Luego, antes, y además también a la vez, el miedo a la inseguridad que implica el
riesgo de la libertad… No comer entonces del fruto de la vida y seguir bajo el yugo
de estas normas que hacen del funcionamiento de una sociedad, un milagro que se
autorreproduce, un eterno retorno que se autoalimenta de miedo que es también
su excremento; una máquina gigante coprófaga que funciona milagrosamente, una
fuente sin fin de su propia vida que, a medida que mueren sus partes, produce
sus reemplazos que siempre encajan casi perfectamente, aunque sin lubricante
que evite las altas fricciones, y los que no encajan, o no quieren encajar,
desaparecen de ella por acción de una máquina paranoica que forma parte de esta
máquina gigante, y que repele a estas piezas defectuosas, pero a la vez, las
piezas buscan encajar, y existen para ser acabadas y repelidas por esta,
mientras que las otras piezas continúan haciendo su parte y ocupando la única
posición en la que han sido clasificadas por otro mecanismo que asigna los
valores de cero en adelante, así unos son dioses, otros tuerca, otros ciencia,
otros clasificación (ciencia aplicada), otros combustible, otros… En fin, todos
hacen parte del milagro de auto génesis contínua que parece partir de una
molesta tautología igual a la del huevo y la gallina. El humano hizo que así
fuera, y ahora, parece que aquello que así es, hace que el humano sea y esté
donde está. Mejor, el milagro de autogénesis tuvo su origen en el hombre.
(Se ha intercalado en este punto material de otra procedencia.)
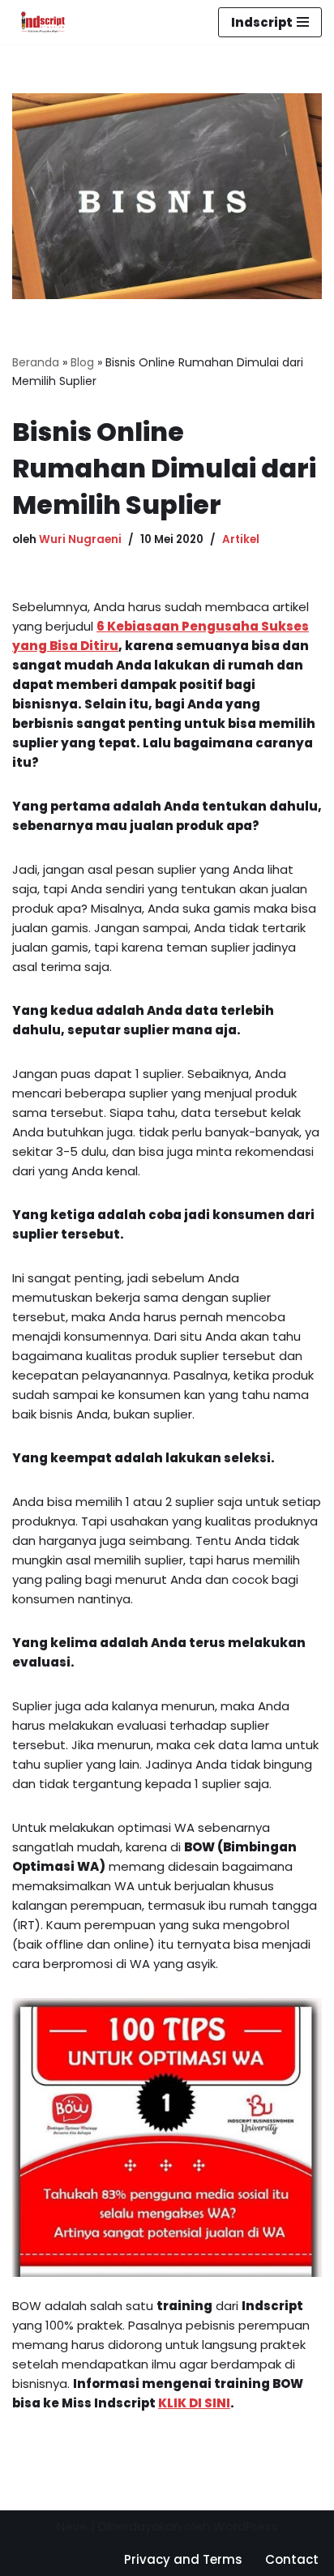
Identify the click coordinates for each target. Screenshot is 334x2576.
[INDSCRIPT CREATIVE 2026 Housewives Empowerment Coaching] (39, 22)
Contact (292, 2559)
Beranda (35, 362)
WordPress (245, 2526)
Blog (82, 362)
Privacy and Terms (183, 2559)
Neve (72, 2526)
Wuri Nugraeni (80, 539)
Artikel (240, 539)
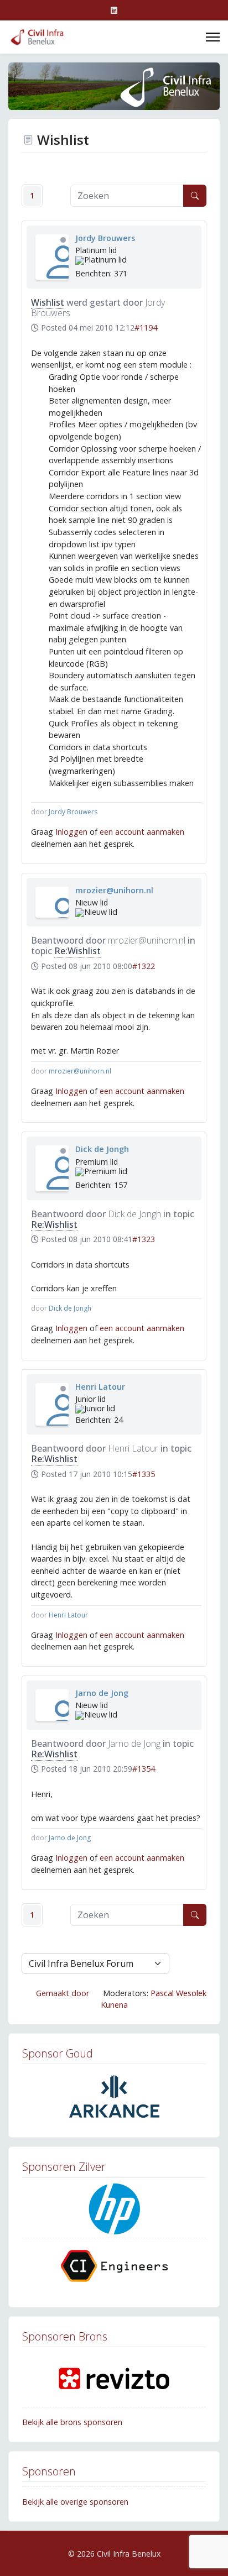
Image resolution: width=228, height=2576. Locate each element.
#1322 (143, 966)
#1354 (143, 1768)
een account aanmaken (142, 831)
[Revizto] (114, 2379)
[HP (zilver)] (114, 2210)
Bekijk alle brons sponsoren (72, 2422)
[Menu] (213, 37)
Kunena (114, 2004)
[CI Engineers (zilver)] (114, 2266)
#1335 (143, 1474)
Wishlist (47, 302)
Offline (63, 240)
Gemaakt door (62, 1993)
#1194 (145, 327)
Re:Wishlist (77, 951)
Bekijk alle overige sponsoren (75, 2501)
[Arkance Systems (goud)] (114, 2096)
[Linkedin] (114, 10)
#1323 (143, 1239)
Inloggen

Ahora, esta autogénesis de la sociedad, de forma milagrosa –falsamente milagrosa-
se auto crea sin detenerse y nos permitimos la pereza y el miedo de no querer
acabar con esa falsa conciencia de causa “objetiva” tal vez por desprecio de
nuestra propia capacidad de crear diosecillos, diablillos, y todo cuanto podemos
creer que nos domina: tiempos, destinos, etc.
De este milagro, queda la asunción de la única posición
en la procesión de lugares de la máquina y el miedo a desmilagrarlo. Queda
también la rebeldía de otros milagros que no encajan con éste colectivo y
básicamente occidental, cada vez más estereotipado. Queda la locura que no
encaja siempre, y que ocupa los lugares asignados y otros más que le lleguen a
la gana. Quedan como mínimo dos posibilidades: asumir lo que comúnmente ha sido
llamado destino y las respectivas lágrimas de duelo por el cambio de libertad
por control, o decidir que no hay una única posición que se pueda ocupar alrededor
de cualquier máquina milagrosa y acceder a una amplia gama de posibilidades,
conociendo sus ventajas, desventajas, cambios, pérdidas y ganancias. No perder
del todo la autonomía de decidir, y recuperar el contrato de venta del alma
para rompérselo en la cara a ese demonio sórdido que promete la virtual alegría
de ser un esclavo del miedo a la propia naturaleza, a la vida misma; todo a
cambio de la plena verdad de la vida y de la alegría de crear, de ser juego y
arte, de dar vida: de ser verdaderamente humano.